Why Hillary Clinton should be careful using “rape” and “mark of shame” in the same sentence

Like Alanna, I too am glad to see Secretary of State Clinton focusing on the pandemic of rape in eastern DR Congo. I’m also glad, to judge from the flurry of media reports coming out of Goma and Kinshasa, that her visit and her attention are having some effect. And naturally, I’m glad that she’s calling for an end to impunity — for real “arrests and prosecutions and punishment” — for perpetrators of this crime (easier said than done, unfortunately, given its ubiquity among all sides of the conflict).

But what also struck me from Clinton’s comments was this snippet highlighted by FP’s Madam Secretary blog:

“The entire society needs to be speaking out against this…It should be a mark of shame anywhere, in any country. I hope that that will become a real cause here in Kinshasa that will sweep across the country.”

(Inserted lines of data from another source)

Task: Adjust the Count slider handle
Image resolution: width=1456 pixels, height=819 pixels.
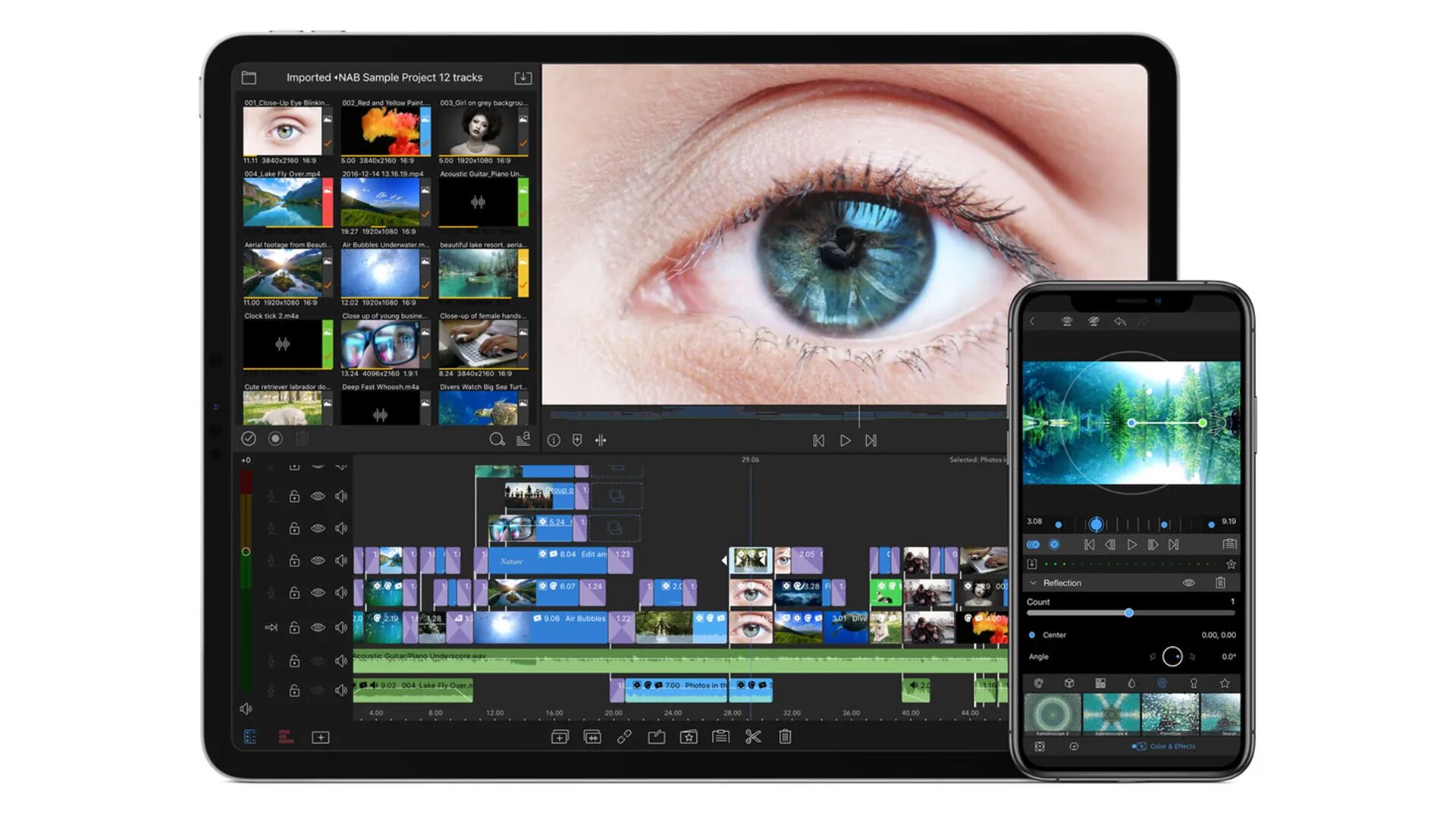Action: click(x=1128, y=613)
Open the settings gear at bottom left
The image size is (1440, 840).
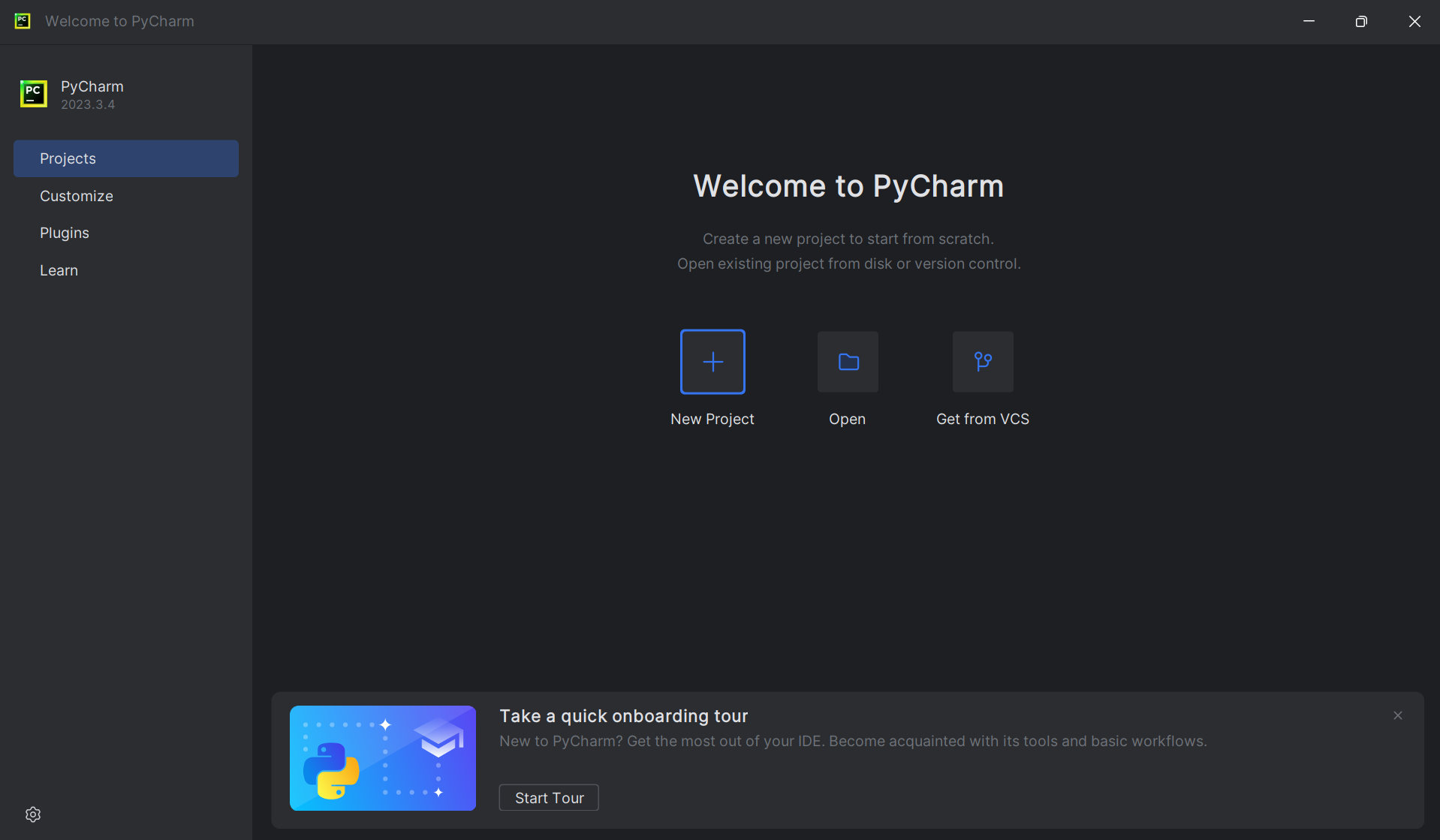[32, 814]
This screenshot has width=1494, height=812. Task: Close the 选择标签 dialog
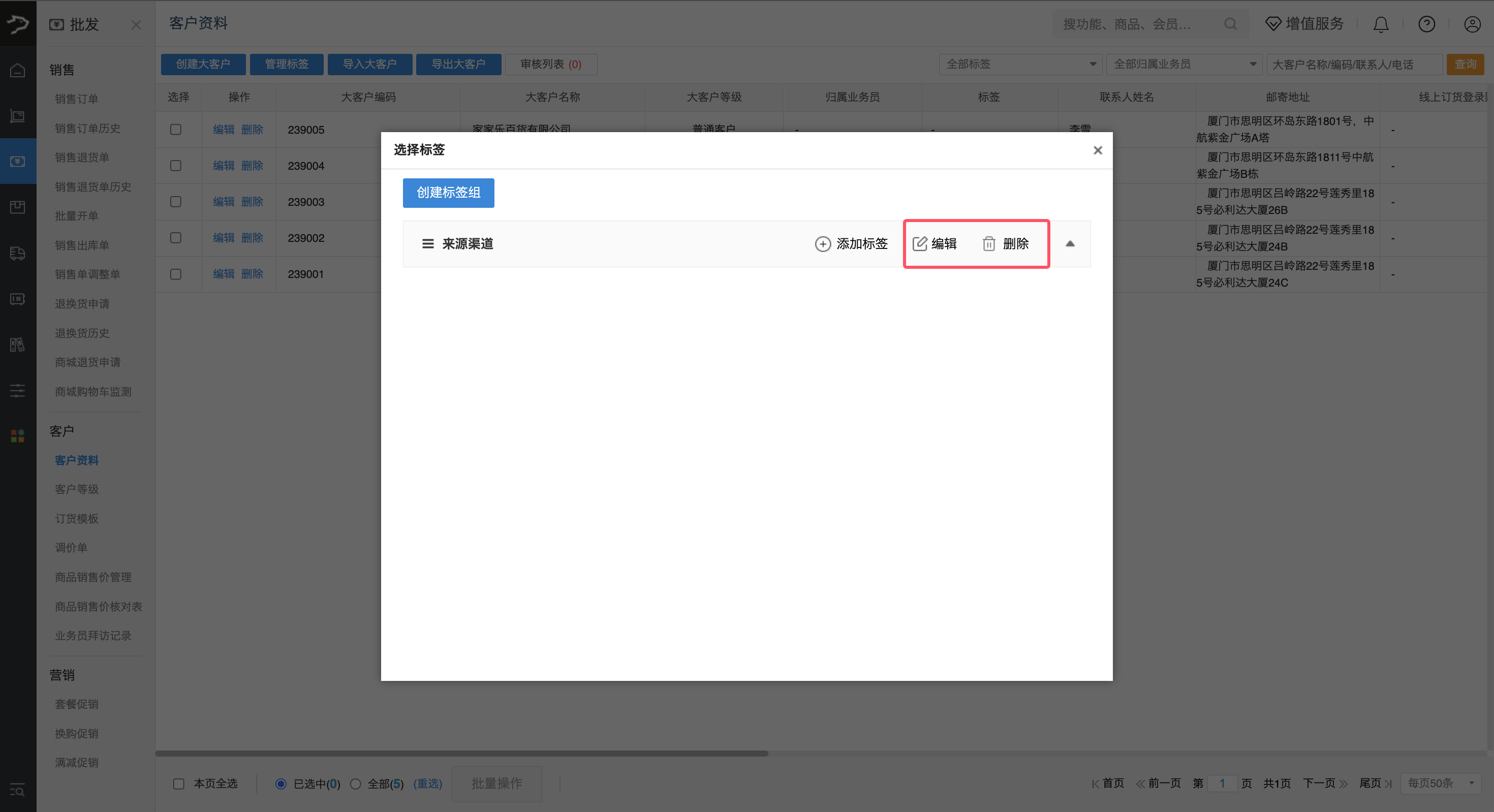tap(1097, 150)
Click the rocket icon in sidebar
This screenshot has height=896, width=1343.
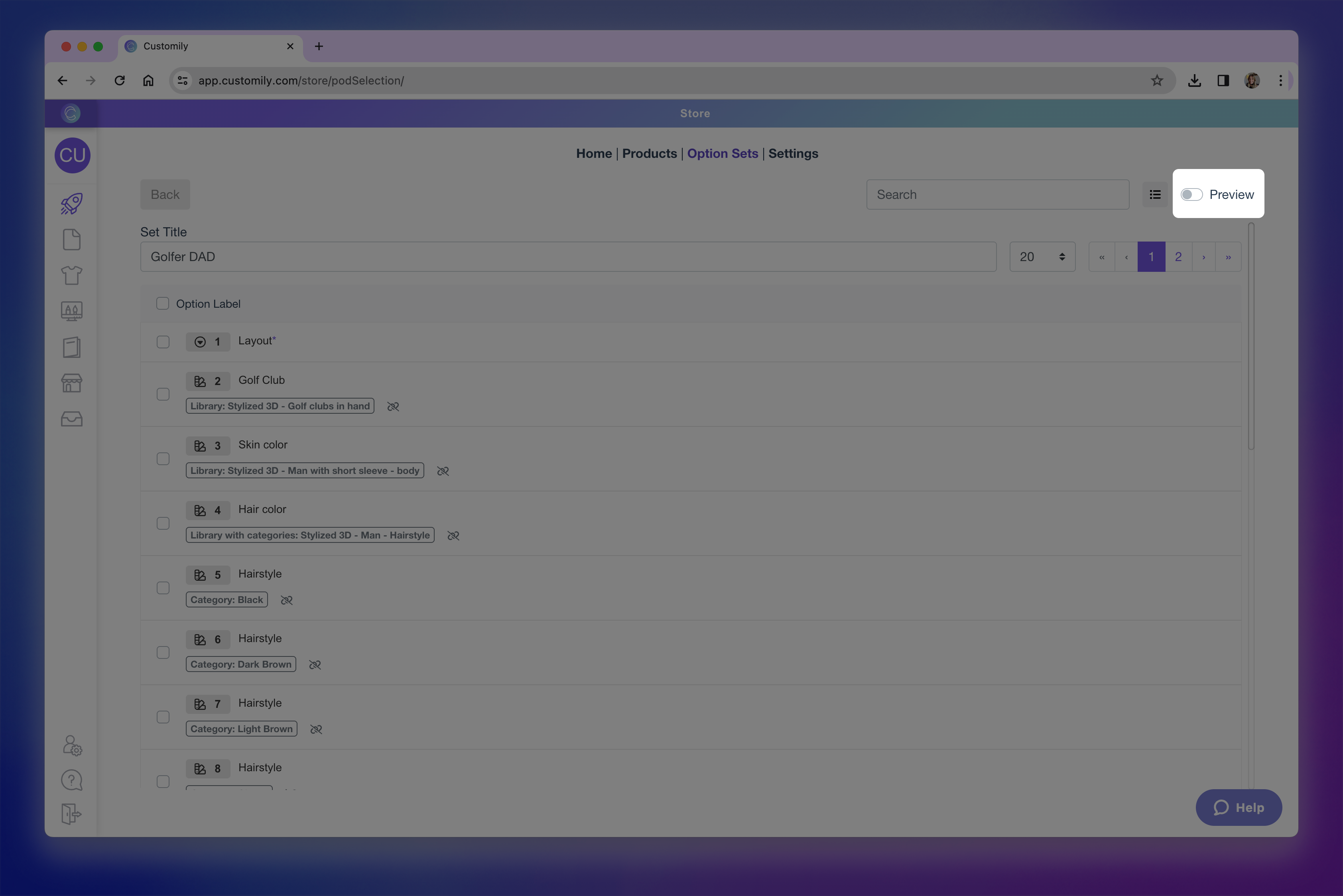[71, 203]
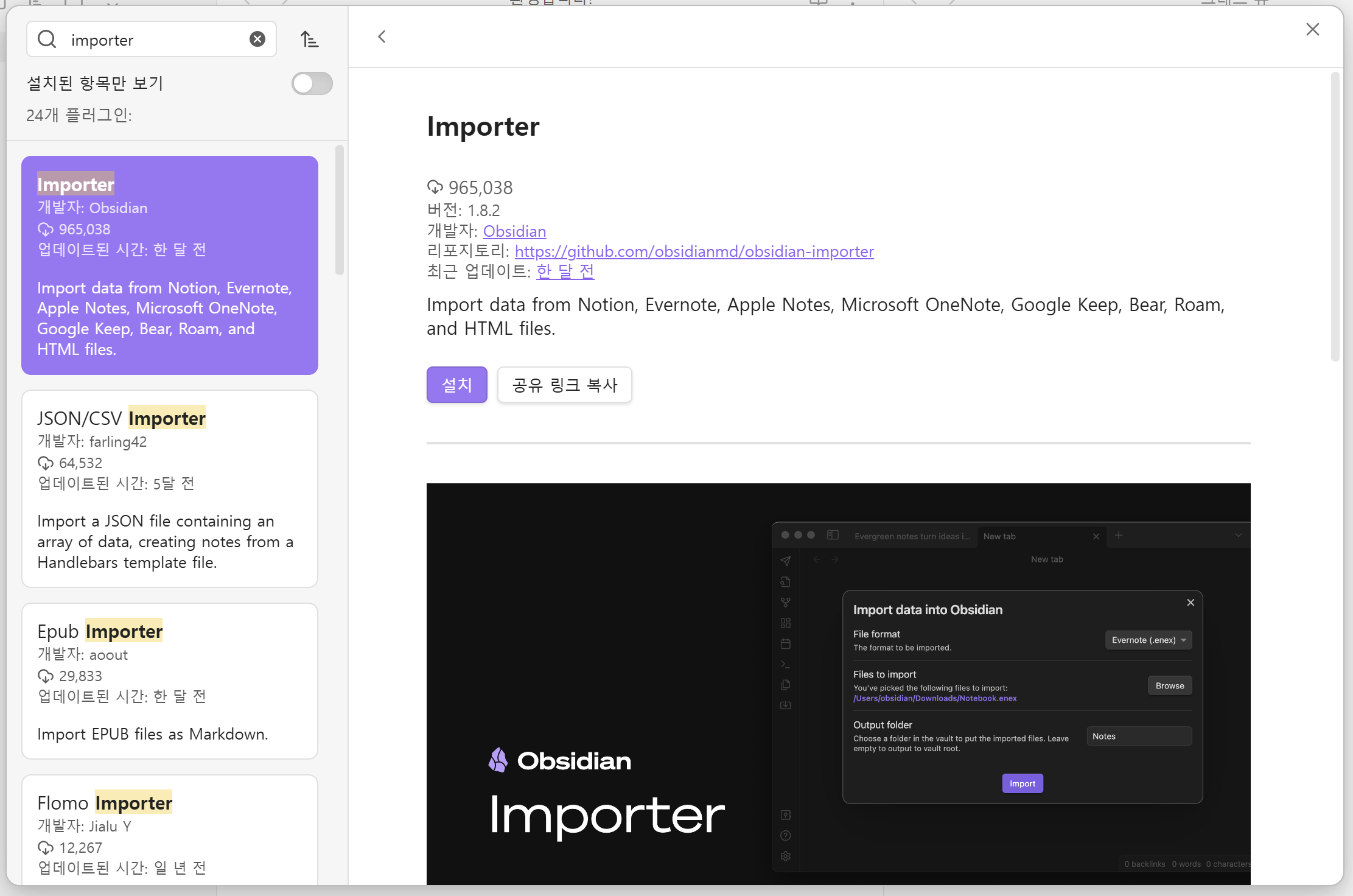Close the community plugins dialog
The image size is (1353, 896).
[1312, 30]
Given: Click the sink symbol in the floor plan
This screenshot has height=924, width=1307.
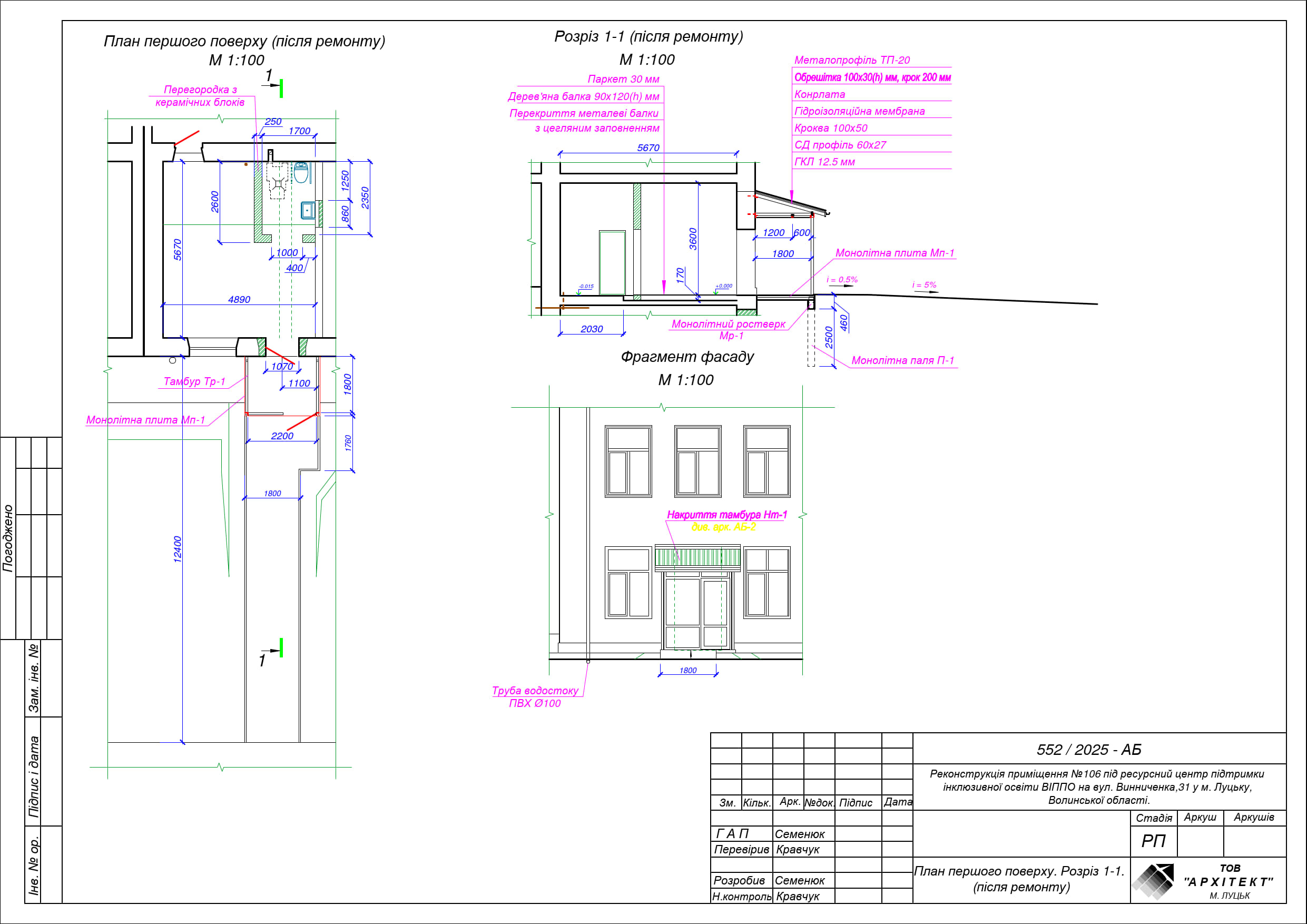Looking at the screenshot, I should [x=308, y=210].
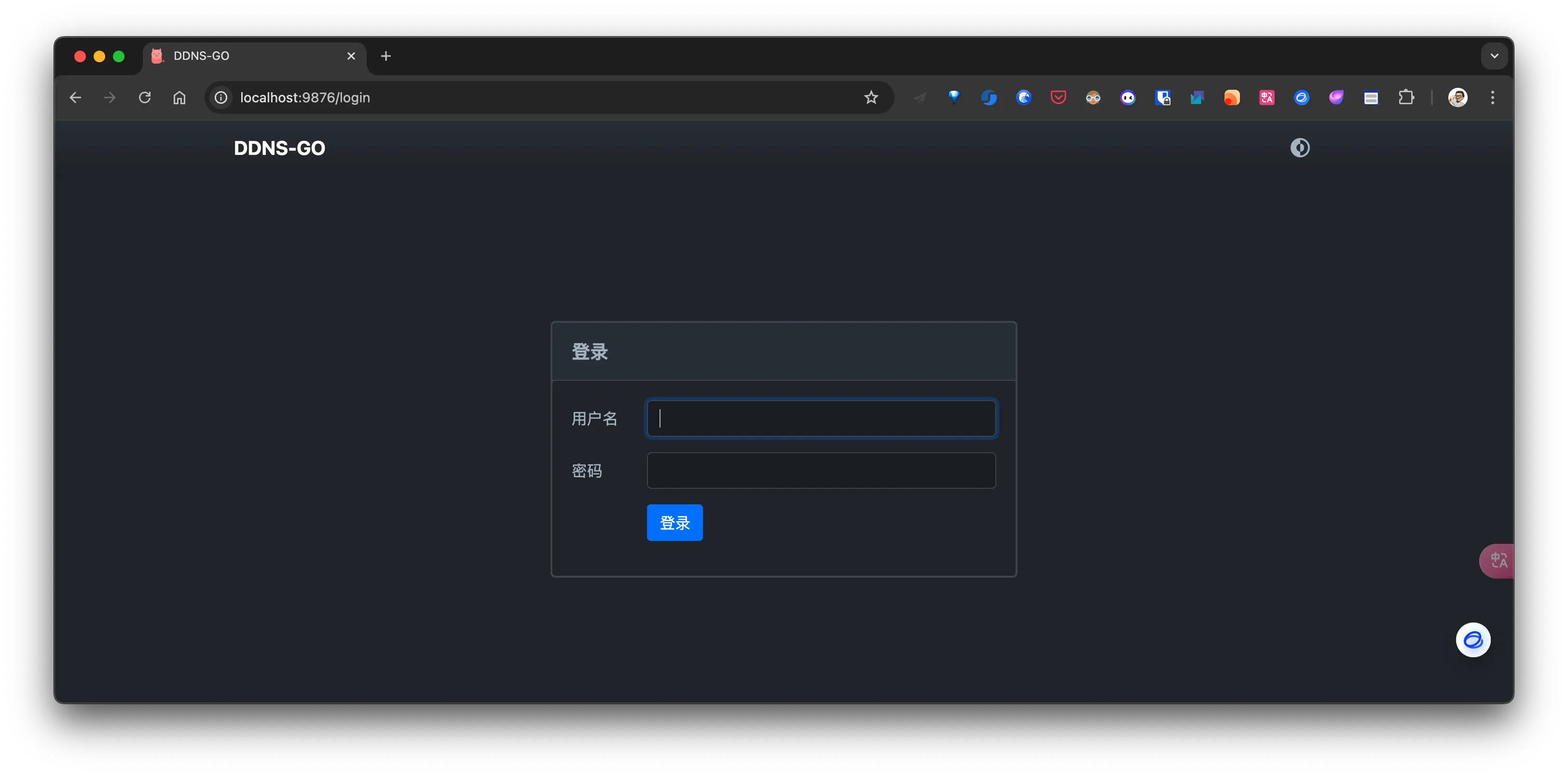Click the floating blue swirl assistant button
1568x775 pixels.
[x=1472, y=640]
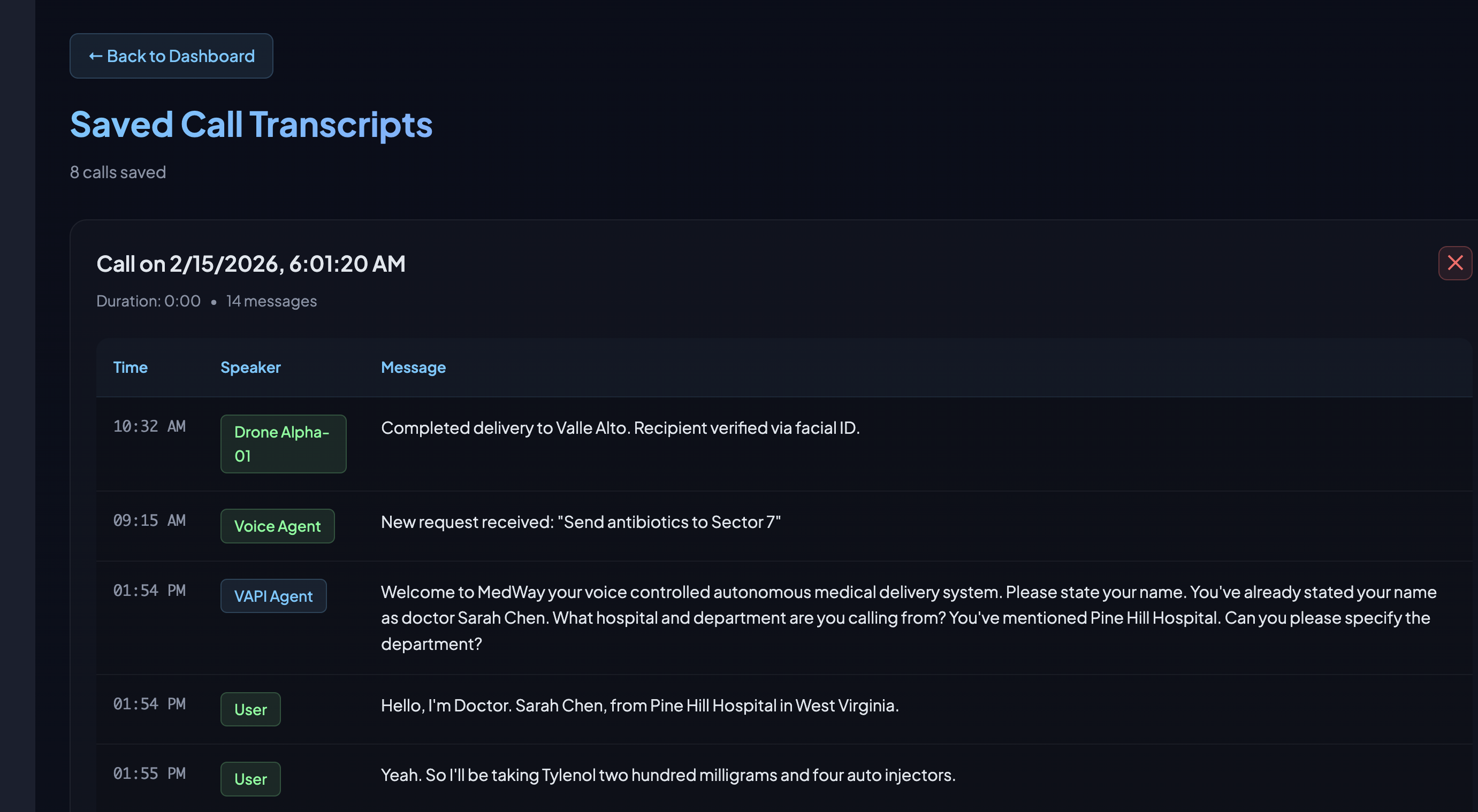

She’s right, of course, and her purpose is to upend the lamentable status quo, in which rape is rampant and unchallenged. And maybe there’s a sort of power in reversing the meaning of the phrase “mark of shame,” using it to signify the failure to combat rape, rather than rape itself, as so often occurs in places like Congo where what should be a war crime is seen as a stigma. But “mark of shame,” I think, falls too close to this line; in a culture in which the entrenched response to rape remains shame and ostracization — or even laughter and mockery — it’s difficult to use that emotion to galvanize a vigorous and difficult campaign to change not just a country’s punitive structures, but a society’s very mores.